Child, who lives in Amherst, was looking to start a franchise, and figured driveway paving was one of the only service industries without a reputable national brand.
So he drew upon his skills as a former military officer and commercial airline pilot, deciding to bring some much needed order to an industry fraught with a reputation for scams.
“The industry has long been abused,” said Child, also referring to the recent paving scams that have made headlines in Nashua. “The weaknesses seemed to present an opportunity.”
Four years after starting Black Dawg, Child's idea has taken off: He has sold six franchises since 2005 in New Hampshire, Massachusetts and Connecticut.
Child started the first franchise in Nashua, but has since moved the “world headquarters” to Goffstown to accommodate growth. He's out of the day-to-day operations now, and is handling marketing and growth efforts for the franchise. His plan is to expand throughout New England and the Midwest.
Child says his approach to the business was different from the start. He was looking for order – reliable people who showed up on time, clean and recognizable trucks and neat, uniformed employees. He also decided to guarantee his work.
By contrast, the type of pavers recently accused of bilking elderly people in Nashua out of large amounts of money for shoddy work tend to travel far and wide in hopes that they won't be recognized.
But Child admits that part of the success is also because of happenstance – he was looking for a name for the business one night when he happened to look down at his black Labrador puppy, Olive, curled up in his lap. From there, the Black Dawg name was born.
Unexpectedly, Child said he has received a warm reception from dog lovers across New Hampshire who recognize the dog logo on his trucks and feel a connection to the business.
“We have people waving at our crews as they drive down the road. It's an interesting phenomenon,” Child said. “If I had chosen any other name, I don't think you and I would be having this conversation.”
When Child launched Black Dawg in 2005, he had a sole territory serving Greater Nashua and the Merrimack Valley that he operated himself. In 2006, he sold a Seacoast franchise. In 2007, he sold the Nashua territory and started a new one in the Souhegan Valley. That territory eventually sold this time to an established seat coating company, Shattuck Seal Coating, which had been in business in Milford for more than 30 years.
The six Black Dawg franchises now serve dozens of towns in southern New Hampshire, northern Massachusetts and Connecticut.
However, the desire to grow doesn't mean Child will sell a franchise to just anyone. He screens candidates first to make sure they share his business philosophy.
“I'm really picky about who we bring on board with the franchise. I have turned people down,” Child said. “I'm just stuck on reputation. I try really hard to make sure my franchisees share the same mentality.”

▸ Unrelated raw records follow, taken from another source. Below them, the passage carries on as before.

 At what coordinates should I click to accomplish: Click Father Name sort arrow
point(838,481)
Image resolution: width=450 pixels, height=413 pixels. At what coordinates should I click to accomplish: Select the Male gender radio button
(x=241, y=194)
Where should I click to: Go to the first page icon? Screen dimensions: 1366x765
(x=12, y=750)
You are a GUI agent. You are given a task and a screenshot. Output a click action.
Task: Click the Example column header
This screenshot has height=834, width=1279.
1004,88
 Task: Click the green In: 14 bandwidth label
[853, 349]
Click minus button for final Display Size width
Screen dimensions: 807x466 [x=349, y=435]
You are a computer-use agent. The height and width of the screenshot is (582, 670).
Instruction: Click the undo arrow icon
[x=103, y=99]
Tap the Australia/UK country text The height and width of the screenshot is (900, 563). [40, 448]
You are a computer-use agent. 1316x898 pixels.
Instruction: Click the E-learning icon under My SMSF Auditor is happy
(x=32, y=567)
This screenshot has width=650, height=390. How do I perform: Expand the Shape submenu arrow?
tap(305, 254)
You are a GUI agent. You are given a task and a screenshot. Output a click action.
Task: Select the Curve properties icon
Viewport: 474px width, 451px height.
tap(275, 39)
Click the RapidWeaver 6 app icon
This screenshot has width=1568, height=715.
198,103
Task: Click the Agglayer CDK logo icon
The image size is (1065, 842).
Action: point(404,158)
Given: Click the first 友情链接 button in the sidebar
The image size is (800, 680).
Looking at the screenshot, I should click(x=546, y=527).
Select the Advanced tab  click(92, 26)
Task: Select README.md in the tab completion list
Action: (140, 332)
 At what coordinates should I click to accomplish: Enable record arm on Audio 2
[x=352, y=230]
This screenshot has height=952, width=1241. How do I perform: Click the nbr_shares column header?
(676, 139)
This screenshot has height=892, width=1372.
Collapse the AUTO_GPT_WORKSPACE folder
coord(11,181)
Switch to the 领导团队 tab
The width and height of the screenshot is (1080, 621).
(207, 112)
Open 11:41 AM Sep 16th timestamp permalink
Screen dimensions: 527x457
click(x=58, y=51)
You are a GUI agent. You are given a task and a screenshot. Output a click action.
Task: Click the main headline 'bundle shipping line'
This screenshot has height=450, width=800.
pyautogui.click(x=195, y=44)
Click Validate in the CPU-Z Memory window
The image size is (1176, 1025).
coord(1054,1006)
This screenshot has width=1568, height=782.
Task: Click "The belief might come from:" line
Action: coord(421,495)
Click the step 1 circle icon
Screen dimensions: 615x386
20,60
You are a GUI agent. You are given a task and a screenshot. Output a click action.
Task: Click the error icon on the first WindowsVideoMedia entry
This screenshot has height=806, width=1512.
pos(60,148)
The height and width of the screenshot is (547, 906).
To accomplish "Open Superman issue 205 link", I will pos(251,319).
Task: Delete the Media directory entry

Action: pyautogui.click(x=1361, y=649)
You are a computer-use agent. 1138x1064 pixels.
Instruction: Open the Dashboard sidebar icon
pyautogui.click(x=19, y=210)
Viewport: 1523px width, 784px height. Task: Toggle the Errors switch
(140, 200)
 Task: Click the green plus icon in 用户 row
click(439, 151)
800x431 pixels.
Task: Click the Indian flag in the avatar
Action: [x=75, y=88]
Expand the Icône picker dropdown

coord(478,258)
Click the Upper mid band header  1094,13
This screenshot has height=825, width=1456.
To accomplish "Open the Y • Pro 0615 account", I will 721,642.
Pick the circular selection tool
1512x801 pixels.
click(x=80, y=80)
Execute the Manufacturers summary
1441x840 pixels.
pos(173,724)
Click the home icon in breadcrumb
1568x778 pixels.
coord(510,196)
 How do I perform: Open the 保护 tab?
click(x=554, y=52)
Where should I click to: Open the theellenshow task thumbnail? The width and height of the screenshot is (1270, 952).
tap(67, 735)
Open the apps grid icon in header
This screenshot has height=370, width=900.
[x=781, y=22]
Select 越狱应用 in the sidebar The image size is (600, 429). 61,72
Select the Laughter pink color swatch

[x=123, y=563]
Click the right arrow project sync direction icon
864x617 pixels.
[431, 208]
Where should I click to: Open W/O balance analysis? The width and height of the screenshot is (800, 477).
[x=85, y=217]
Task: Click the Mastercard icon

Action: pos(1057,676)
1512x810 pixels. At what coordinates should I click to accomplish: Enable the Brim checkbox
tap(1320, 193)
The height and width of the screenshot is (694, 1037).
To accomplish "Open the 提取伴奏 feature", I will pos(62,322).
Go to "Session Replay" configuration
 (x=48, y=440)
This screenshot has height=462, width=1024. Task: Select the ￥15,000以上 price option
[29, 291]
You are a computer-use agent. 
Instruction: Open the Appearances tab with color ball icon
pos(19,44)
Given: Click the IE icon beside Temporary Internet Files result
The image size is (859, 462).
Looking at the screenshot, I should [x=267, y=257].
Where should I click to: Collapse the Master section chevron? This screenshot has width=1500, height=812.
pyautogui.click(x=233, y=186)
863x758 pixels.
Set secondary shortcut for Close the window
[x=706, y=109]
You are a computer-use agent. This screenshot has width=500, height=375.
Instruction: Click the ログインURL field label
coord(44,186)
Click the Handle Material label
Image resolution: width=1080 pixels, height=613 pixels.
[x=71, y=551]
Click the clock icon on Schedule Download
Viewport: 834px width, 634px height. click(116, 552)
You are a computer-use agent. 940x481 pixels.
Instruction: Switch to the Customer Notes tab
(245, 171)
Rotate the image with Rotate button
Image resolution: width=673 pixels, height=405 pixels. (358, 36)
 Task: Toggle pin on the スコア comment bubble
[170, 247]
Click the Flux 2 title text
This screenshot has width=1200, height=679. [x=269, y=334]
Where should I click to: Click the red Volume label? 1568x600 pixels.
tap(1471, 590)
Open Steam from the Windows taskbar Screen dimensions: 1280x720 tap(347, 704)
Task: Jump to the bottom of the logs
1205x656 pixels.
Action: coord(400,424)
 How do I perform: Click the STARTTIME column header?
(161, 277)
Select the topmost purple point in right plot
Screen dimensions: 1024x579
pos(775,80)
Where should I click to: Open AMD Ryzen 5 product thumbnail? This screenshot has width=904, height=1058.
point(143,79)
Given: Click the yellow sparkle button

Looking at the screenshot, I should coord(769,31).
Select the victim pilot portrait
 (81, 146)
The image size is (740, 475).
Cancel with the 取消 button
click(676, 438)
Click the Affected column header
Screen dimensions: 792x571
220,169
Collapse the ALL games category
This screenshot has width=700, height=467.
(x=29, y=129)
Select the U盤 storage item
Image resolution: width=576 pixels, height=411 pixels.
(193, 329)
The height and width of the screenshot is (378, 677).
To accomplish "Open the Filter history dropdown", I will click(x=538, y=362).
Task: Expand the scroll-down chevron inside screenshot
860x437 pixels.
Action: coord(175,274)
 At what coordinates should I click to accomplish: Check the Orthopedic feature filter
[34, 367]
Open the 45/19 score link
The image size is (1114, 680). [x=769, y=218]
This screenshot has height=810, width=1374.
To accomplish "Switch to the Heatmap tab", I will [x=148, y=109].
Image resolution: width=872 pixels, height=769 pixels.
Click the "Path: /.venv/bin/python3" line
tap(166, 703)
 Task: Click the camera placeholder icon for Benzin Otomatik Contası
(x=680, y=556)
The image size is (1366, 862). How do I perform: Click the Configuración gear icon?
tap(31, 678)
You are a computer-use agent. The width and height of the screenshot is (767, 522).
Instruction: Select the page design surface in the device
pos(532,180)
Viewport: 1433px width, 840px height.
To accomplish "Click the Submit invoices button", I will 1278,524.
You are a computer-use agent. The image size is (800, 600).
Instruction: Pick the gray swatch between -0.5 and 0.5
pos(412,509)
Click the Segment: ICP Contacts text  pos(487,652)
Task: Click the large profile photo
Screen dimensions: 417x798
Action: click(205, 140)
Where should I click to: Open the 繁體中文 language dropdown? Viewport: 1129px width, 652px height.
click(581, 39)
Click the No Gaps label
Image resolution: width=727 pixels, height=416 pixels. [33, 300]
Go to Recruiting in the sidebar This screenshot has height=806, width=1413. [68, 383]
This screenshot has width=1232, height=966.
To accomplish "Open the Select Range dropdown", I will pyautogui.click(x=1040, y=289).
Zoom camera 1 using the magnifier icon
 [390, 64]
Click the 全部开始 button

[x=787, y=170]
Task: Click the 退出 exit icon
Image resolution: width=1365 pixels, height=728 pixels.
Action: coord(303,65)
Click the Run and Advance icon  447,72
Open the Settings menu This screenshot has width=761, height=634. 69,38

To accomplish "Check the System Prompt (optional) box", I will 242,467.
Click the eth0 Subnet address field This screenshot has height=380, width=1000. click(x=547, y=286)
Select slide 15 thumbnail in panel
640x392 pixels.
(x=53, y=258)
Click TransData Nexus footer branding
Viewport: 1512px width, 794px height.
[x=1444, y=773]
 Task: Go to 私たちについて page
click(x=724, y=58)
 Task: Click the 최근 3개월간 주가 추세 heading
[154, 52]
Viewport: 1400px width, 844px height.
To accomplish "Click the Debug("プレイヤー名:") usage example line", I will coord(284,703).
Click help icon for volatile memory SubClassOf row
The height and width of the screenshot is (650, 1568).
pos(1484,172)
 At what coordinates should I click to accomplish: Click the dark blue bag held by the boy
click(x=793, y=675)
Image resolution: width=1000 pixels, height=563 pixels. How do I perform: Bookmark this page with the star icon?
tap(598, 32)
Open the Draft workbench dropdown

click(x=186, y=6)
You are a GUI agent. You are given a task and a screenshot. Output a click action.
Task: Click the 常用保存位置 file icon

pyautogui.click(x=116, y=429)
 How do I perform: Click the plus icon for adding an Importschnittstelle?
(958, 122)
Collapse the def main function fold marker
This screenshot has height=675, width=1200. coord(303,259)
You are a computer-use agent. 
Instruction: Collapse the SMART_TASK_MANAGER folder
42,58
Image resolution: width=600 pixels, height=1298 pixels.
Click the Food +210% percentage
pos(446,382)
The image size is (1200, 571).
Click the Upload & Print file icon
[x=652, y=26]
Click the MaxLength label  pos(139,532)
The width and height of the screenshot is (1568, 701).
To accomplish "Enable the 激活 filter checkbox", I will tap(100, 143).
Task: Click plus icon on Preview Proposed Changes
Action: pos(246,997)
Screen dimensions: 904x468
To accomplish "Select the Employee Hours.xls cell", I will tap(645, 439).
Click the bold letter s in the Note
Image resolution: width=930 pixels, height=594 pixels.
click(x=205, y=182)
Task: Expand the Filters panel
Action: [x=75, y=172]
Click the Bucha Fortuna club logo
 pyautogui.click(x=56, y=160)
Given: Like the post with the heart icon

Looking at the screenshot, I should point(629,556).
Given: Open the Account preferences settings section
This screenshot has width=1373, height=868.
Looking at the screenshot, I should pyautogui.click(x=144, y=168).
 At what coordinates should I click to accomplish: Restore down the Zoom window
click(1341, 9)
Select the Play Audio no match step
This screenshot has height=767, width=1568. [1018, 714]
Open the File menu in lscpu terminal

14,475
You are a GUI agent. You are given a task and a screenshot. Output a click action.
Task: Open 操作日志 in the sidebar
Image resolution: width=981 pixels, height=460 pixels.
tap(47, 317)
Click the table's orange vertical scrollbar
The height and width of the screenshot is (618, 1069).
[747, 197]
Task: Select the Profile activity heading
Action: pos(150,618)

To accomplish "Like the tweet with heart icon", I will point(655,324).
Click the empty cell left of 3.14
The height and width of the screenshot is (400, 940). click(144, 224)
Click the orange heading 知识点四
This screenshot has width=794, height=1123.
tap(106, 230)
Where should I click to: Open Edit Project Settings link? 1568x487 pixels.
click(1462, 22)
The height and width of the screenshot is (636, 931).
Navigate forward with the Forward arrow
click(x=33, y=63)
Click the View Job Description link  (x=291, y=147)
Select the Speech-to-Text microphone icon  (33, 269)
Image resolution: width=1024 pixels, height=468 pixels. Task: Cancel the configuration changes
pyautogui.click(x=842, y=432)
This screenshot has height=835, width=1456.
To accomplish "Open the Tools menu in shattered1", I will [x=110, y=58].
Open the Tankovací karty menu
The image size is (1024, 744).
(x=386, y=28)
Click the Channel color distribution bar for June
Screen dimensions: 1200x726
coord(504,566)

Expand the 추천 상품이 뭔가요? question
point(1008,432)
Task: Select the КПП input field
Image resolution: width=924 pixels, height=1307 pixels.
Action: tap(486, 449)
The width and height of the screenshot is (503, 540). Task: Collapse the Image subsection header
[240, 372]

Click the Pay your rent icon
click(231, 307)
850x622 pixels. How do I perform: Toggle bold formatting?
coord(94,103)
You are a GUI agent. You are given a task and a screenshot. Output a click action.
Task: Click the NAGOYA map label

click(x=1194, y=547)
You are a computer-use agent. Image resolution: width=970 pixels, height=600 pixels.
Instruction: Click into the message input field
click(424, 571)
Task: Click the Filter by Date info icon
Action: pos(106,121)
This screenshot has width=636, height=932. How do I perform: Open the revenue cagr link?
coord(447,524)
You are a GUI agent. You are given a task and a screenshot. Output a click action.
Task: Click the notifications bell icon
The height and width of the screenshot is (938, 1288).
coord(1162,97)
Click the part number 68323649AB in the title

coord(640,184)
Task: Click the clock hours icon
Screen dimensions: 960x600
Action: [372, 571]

Child also has some rules for potential franchisees: Everyone who purchases the naming rights must either adopt a black dog or sponsor one.
Child admits that not every job ends up being perfect, but he says the difference between his company and others is the willingness to fix it.
Recently, a customer had a problem with her driveway because it rained shortly after the job was done, creating a big mess. Child said he not only fixed the damage, but also sent the woman flowers to apologize.
“Thank you so much for the flowers,” the woman wrote in an e-mail afterward. “It was very thoughtful of you and I knew what people said about you was true and you definitely have a wonderful reputation in this town.”